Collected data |
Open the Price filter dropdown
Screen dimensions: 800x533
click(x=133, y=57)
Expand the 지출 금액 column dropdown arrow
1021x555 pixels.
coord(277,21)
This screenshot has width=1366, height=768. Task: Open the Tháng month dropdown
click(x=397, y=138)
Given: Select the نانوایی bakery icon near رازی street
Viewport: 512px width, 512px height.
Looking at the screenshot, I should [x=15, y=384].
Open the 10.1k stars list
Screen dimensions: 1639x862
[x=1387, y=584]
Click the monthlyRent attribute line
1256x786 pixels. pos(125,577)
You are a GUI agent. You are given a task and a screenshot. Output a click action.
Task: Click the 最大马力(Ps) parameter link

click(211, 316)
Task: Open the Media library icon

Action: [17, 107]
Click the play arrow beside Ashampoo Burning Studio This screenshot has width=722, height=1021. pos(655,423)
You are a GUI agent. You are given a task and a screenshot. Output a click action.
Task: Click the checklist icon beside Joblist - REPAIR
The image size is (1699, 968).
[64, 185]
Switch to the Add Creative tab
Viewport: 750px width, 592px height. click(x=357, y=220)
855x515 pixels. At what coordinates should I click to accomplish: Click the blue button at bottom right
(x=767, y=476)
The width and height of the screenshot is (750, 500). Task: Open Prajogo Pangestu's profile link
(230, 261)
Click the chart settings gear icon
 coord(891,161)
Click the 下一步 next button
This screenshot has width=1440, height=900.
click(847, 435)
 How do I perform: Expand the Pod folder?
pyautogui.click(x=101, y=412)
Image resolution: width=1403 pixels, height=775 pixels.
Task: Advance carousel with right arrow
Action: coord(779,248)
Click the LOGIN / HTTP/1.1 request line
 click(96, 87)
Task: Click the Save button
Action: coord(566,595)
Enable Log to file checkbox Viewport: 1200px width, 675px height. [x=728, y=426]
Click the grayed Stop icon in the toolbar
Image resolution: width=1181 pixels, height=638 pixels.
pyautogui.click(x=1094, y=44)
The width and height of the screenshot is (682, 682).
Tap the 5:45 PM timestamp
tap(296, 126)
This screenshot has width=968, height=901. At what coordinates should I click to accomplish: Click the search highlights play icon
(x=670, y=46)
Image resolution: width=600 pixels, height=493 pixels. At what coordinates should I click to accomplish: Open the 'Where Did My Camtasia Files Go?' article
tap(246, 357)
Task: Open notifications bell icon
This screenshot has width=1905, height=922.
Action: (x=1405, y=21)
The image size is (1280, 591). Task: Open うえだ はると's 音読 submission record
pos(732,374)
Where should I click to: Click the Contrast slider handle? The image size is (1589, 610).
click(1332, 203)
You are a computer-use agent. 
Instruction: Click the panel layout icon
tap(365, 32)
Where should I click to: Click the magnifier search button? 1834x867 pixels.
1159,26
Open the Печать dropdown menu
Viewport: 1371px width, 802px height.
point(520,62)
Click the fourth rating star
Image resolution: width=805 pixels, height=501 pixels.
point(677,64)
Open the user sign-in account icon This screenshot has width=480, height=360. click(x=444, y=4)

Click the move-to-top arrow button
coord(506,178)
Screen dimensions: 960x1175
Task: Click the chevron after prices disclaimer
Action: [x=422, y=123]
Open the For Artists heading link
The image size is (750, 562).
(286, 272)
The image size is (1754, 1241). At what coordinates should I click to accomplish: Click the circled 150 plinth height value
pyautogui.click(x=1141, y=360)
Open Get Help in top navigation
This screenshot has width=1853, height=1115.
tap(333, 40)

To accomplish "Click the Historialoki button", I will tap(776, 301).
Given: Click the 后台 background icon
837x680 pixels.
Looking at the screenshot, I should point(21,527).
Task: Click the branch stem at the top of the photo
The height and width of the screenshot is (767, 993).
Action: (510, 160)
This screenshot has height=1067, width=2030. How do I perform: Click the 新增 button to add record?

Required work | Please repeat each entry. Keep every word the same.

Your response |
Open the Price filter dropdown
Screen dimensions: 800x533
click(x=133, y=57)
Expand the 지출 금액 column dropdown arrow
1021x555 pixels.
coord(277,21)
This screenshot has width=1366, height=768. Task: Open the Tháng month dropdown
click(x=397, y=138)
Given: Select the نانوایی bakery icon near رازی street
Viewport: 512px width, 512px height.
Looking at the screenshot, I should [x=15, y=384].
Open the 10.1k stars list
Screen dimensions: 1639x862
[x=1387, y=584]
Click the monthlyRent attribute line
1256x786 pixels. pos(125,577)
You are a GUI agent. You are given a task and a screenshot. Output a click action.
Task: Click the 最大马力(Ps) parameter link

click(211, 316)
Task: Open the Media library icon

Action: [17, 107]
Click the play arrow beside Ashampoo Burning Studio This screenshot has width=722, height=1021. pos(655,423)
You are a GUI agent. You are given a task and a screenshot. Output a click action.
Task: Click the checklist icon beside Joblist - REPAIR
The image size is (1699, 968).
[64, 185]
Switch to the Add Creative tab
Viewport: 750px width, 592px height. click(x=357, y=220)
855x515 pixels. At what coordinates should I click to accomplish: Click the blue button at bottom right
(x=767, y=476)
The width and height of the screenshot is (750, 500). Task: Open Prajogo Pangestu's profile link
(230, 261)
Click the chart settings gear icon
 coord(891,161)
Click the 下一步 next button
This screenshot has width=1440, height=900.
click(847, 435)
 How do I perform: Expand the Pod folder?
pyautogui.click(x=101, y=412)
Image resolution: width=1403 pixels, height=775 pixels.
Task: Advance carousel with right arrow
Action: coord(779,248)
Click the LOGIN / HTTP/1.1 request line
 click(96, 87)
Task: Click the Save button
Action: coord(566,595)
Enable Log to file checkbox Viewport: 1200px width, 675px height. [x=728, y=426]
Click the grayed Stop icon in the toolbar
Image resolution: width=1181 pixels, height=638 pixels.
pyautogui.click(x=1094, y=44)
The width and height of the screenshot is (682, 682).
Tap the 5:45 PM timestamp
tap(296, 126)
This screenshot has width=968, height=901. At what coordinates should I click to accomplish: Click the search highlights play icon
(x=670, y=46)
Image resolution: width=600 pixels, height=493 pixels. At what coordinates should I click to accomplish: Open the 'Where Did My Camtasia Files Go?' article
tap(246, 357)
Task: Open notifications bell icon
This screenshot has width=1905, height=922.
Action: (x=1405, y=21)
The image size is (1280, 591). Task: Open うえだ はると's 音読 submission record
pos(732,374)
Where should I click to: Click the Contrast slider handle? The image size is (1589, 610).
click(1332, 203)
You are a computer-use agent. 
Instruction: Click the panel layout icon
tap(365, 32)
Where should I click to: Click the magnifier search button? 1834x867 pixels.
1159,26
Open the Печать dropdown menu
Viewport: 1371px width, 802px height.
point(520,62)
Click the fourth rating star
Image resolution: width=805 pixels, height=501 pixels.
point(677,64)
Open the user sign-in account icon This screenshot has width=480, height=360. click(x=444, y=4)

Click the move-to-top arrow button
coord(506,178)
Screen dimensions: 960x1175
Task: Click the chevron after prices disclaimer
Action: [x=422, y=123]
Open the For Artists heading link
The image size is (750, 562).
(286, 272)
The image size is (1754, 1241). At what coordinates should I click to accomplish: Click the circled 150 plinth height value
pyautogui.click(x=1141, y=360)
Open Get Help in top navigation
This screenshot has width=1853, height=1115.
tap(333, 40)

To accomplish "Click the Historialoki button", I will tap(776, 301).
Given: Click the 后台 background icon
837x680 pixels.
Looking at the screenshot, I should point(21,527).
Task: Click the branch stem at the top of the photo
The height and width of the screenshot is (767, 993).
Action: (510, 160)
This screenshot has height=1067, width=2030. How do I perform: Click the 新增 button to add record?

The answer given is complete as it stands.